Title: The Temple of Doubt
Author: Anne Boles Levy
Publisher: Sky Pony Press
Release Date: August 4, 2015
Set on a unique and magical planet called Kuldor, The Temple of Doubt tells the story of a young girl who pits her doubts against her faith.
It's been two six-days since a falling star crashed into the marshes beyond Port Sapphire, putting the wilds off-limits to fifteen-year-old Hadara, a loss she feels deeply. She's eager to join her mother beyond the city limits to gather illegal herbs and throw off the yoke of her tedious religious schooling. Medicines of any sort are heresy to the people of Port Sapphire, who must rely on magic provided by the god, Nihil, for aid. And if people die from that magic, their own lack of faith is surely to blame. At least, that's what Hadara’s been taught—and has so far refused to believe.
Hadara and her mother have ignored the priests’ many warnings about their herb gathering, secure in knowing their tropical island is far from Nihil’s critical gaze. Then two powerful high priests arrive from Nihil’s home city to investigate the fallen star, insisting it harbors an unseen demon. This sets off speculation that an evil force is already at work in Port Sapphire and brings one of the holy men to Hadara’s doorstep. When he chooses Hadara as a guide into the wilds, she sets off a chain of events that will upend everything she’s been taught about the sacred and the profane.
The Temple of Doubt is the first installment in a series that follows a teenager who is given a greater destiny and purpose than she could’ve ever imagined.

• TASK REQUIREMENTS
Reproduce word for word the stretch of the book description from "Hadara and her" through "and the profane.".

[Stored data entries]
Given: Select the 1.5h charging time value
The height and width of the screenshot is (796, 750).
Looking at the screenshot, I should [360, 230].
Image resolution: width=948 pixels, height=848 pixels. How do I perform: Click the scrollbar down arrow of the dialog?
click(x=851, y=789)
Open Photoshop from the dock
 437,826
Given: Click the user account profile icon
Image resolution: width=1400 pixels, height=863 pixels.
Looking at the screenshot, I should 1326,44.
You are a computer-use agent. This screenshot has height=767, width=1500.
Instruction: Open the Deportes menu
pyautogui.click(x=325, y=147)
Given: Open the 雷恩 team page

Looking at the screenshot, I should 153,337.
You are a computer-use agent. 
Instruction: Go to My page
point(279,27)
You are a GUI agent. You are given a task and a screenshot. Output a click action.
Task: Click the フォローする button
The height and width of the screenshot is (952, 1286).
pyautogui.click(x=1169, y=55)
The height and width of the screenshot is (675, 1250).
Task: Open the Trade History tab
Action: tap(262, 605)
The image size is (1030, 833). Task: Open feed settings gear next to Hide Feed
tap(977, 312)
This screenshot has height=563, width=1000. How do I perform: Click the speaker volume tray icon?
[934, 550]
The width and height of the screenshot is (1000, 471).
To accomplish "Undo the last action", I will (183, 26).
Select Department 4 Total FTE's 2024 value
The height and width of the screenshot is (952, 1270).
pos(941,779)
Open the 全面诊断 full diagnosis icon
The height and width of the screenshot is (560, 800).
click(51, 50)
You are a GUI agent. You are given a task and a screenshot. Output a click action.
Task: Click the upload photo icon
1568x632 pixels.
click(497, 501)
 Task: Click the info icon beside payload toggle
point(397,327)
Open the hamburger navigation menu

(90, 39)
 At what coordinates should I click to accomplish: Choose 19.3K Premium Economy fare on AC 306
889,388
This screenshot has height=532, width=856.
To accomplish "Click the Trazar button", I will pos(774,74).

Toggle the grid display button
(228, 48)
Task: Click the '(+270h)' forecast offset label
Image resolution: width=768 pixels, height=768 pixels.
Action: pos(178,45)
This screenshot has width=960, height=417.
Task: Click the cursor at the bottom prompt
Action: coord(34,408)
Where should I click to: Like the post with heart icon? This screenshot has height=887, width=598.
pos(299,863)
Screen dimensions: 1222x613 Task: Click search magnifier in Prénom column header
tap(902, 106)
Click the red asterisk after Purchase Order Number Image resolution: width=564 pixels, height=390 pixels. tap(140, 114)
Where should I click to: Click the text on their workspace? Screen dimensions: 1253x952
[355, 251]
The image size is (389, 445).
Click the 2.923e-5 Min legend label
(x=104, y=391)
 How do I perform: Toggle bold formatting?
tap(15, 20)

• RESPONSE
Hadara and her mother have ignored the priests’ many warnings about their herb gathering, secure in knowing their tropical island is far from Nihil’s critical gaze. Then two powerful high priests arrive from Nihil’s home city to investigate the fallen star, insisting it harbors an unseen demon. This sets off speculation that an evil force is already at work in Port Sapphire and brings one of the holy men to Hadara’s doorstep. When he chooses Hadara as a guide into the wilds, she sets off a chain of events that will upend everything she’s been taught about the sacred and the profane.